Ogni volta che osserviamo il cielo, effetuiamo un viaggio indietro nel tempo. Più nel dettaglio riusciamo a guardare, più a fondo ci immergiamo nel passato del nostro Universo, pieno di segreti che aspettano di essere svelati. Uno di questi è quello dell’effetto di lente gravitazionale di cui ammassi di materia molto massivi, come gigantesche galassie, sono responsabili. La gravità dovuta alla loro presenza devia la luce irradiata da oggetti vicini: spesso capita che le immagini sul telescopio di alcuni di questi oggetti ci appaiano deformate. Oppure moltiplicate.
Di recente, sfruttando tecniche di apprendimento automatico, un team di astronomi ha scoperto una dozzina di quasar quadruplicati a causa dell’effetto delle lenti cosmiche. Negli ultimi decenni i ricercatori hanno individuato almeno 50 quasar di questo tipo. Ci appaiono come quattro corpi celesti distinti sullo schermo, quando in realtà è lo stesso oggetto la cui luce non riesce a concentrarsi in un unico punto.
Il fatto che si parli proprio di quasar è importante. “I quasar quadrupli sono miniere d’oro per una serie di ragioni” spiega Daniel Stern, autore principale dello studio e ricercatore presso il Jet Propulsion Laboratory. “Possono aiutare a determinare il tasso di espansione dell’Universo. Inoltre sono utili per investigare altri misteri, come la materia oscura e il motore interno dei quasar stessi”. Lo studio, durato un anno e mezzo, ha aumentato il numero di quasar quadrupli del 25%. Ciò dimostra che l’apprendimento automatico è molto utile nell’aiutare gli scienziati a sviscerare le stranezze del cosmo.
I quasar quadruplici: illusioni della gravità
L’effetto di lente gravitazionale prodotto dalla gravità di grosse distribuzioni di materia, come le galassie, era stato predetto da Einstein nella sua teoria della relatività generale. In realtà lo scienziato ritenne improbabile l’allineamento di due corpi celesti abbastanza massivi perché il fenomeno si verificasse, e abbandonò la ricerca. Tuttavia la sua idea era valida: la prima prova dell’esistenza di una lente cosmica è stata trovata nel 1979, e da allora numerose altre sono state scovate in giro per il cosmo.
A seconda della posizione relativa degli oggetti coinvolti, la luce viene deviata in modo diverso. L’immagine che noi osserviamo a schermo a volte può essere di un intero anello di luce che circonda un oggetto massivo, qualcosa conosciuto come anello di Einstein. Altre volte l’immagine di un unico oggetto molto luminoso, come un quasar, può essere splittata in due. Oppure in quattro, cosa che accade più raramente.
Quello che avviene in questo caso è una vera e propria illusione ottica. Se il quasar si trova poco distante da una galassia massiccia, la luce che emette viene curvata dalla potente forza di gravità della galassia, e torna indietro. Dal nostro punto di osservazione, quindi, la luce del quasar arriva da quattro direzioni diverse invece che concentrarsi in un unico punto. Il fenomeno è schematizzato in figura:

Il lavoro combinato dell’uomo e dell’apprendimento automatico
Un grande contributo alla ricerca del team di Stern l’ha dato l’apprendimento automatico, in inglese machine-learning, un insieme di diversi meccanismi che sfruttano l’intelligenza artificiale per migliorare le capacità e prestazioni dei computer. In ambito astrofisico è una tecnica molto utile per l’uso di modelli matematici particolarmente complessi.

Estratto dati:
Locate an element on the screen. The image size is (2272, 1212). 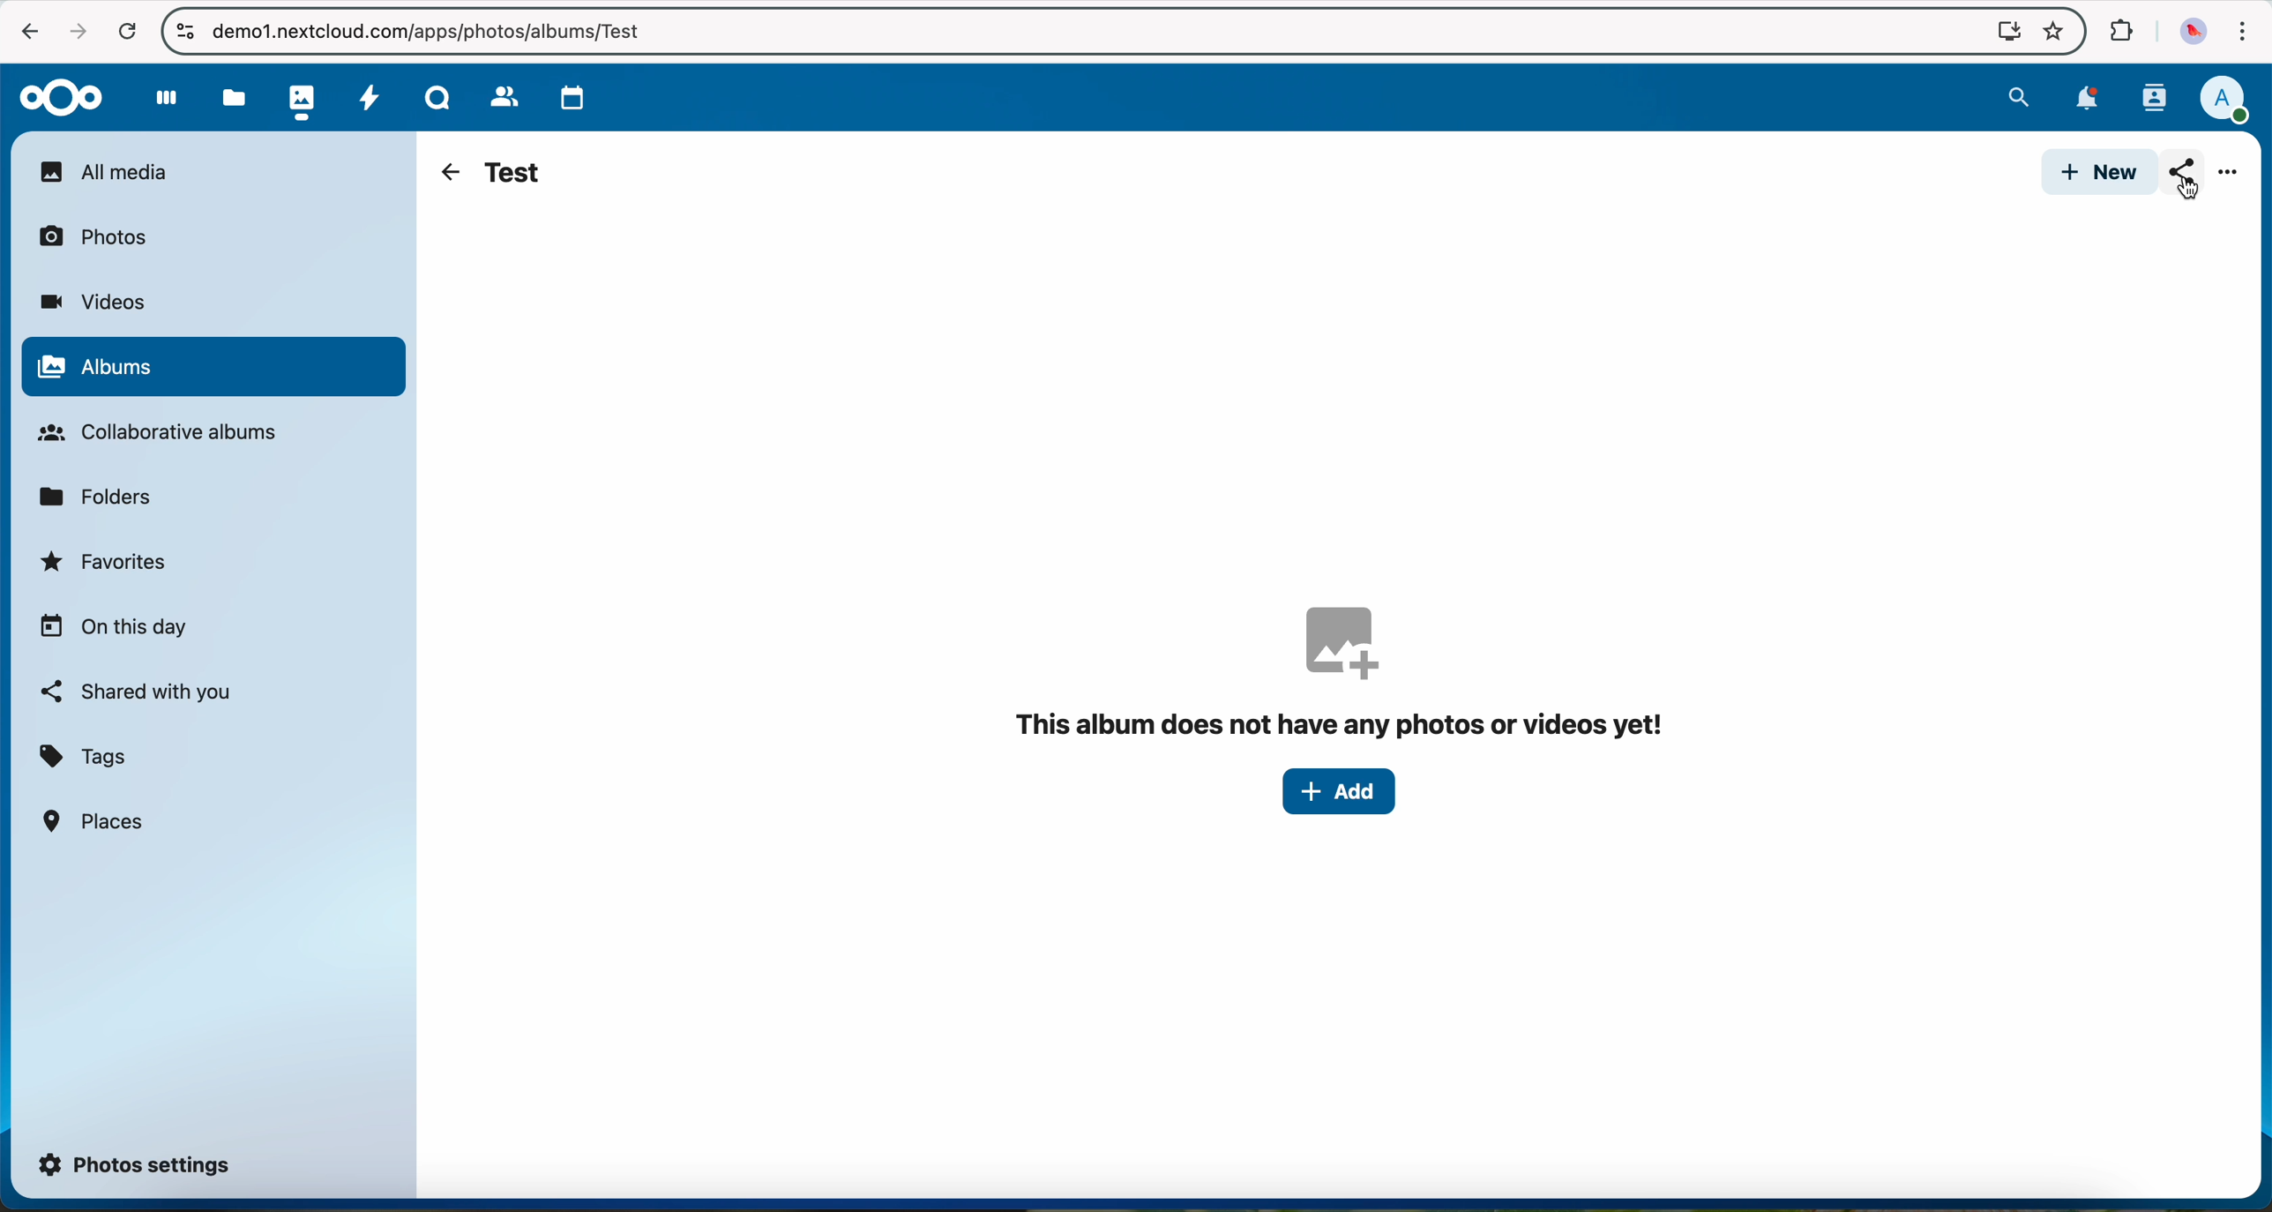
photos is located at coordinates (297, 97).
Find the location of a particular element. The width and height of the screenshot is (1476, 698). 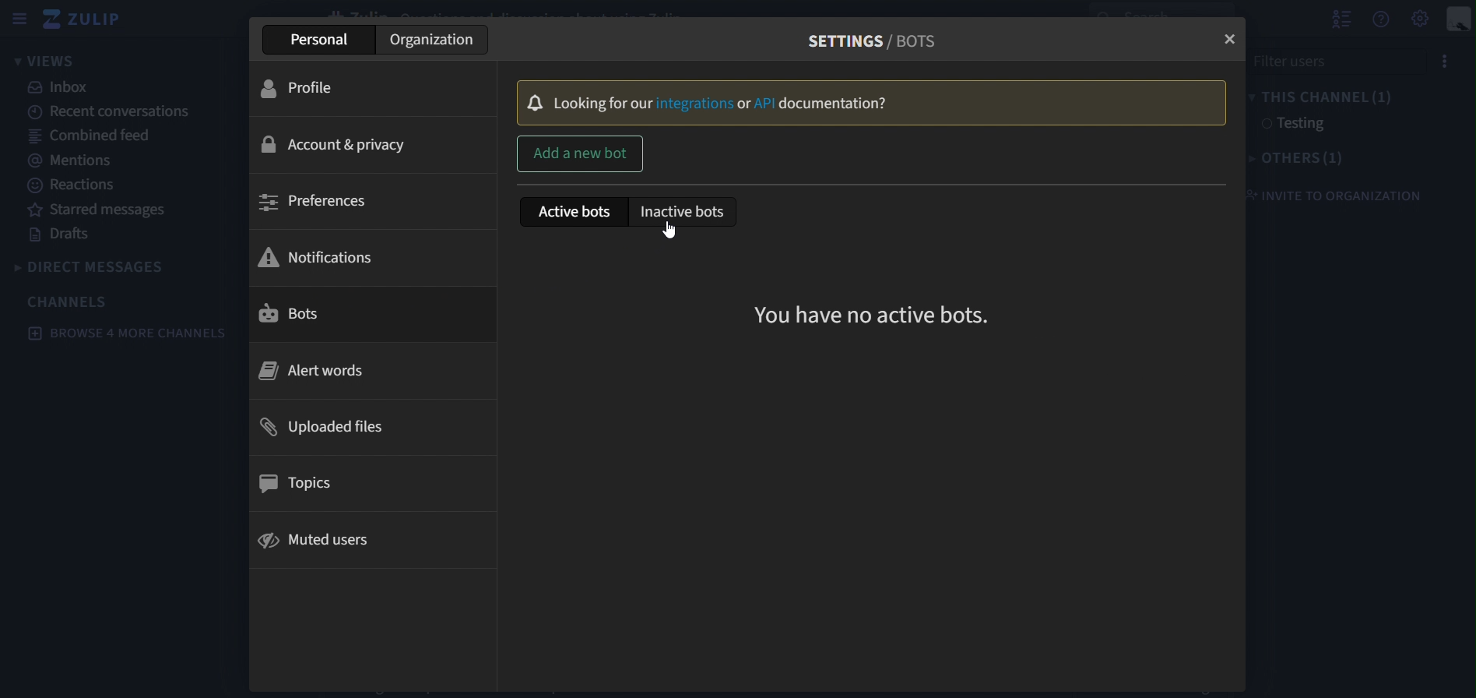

Consegna:
Per favore, rispondi a queste domande sul testo sui quasar quadrupli.
(a) In che anno è stata trovata la prima prova dell'esistenza di una lente cosmica?
(b) Di quale percentuale lo studio ha aumentato il numero di quasar quadrupli?
(c) Come si chiama l'anello di luce che a volte circonda un oggetto massivo nell'immagine osservata?

Svolgimento:
(a) Nel 1979.
(b) Del 25%.
(c) Anello di Einstein.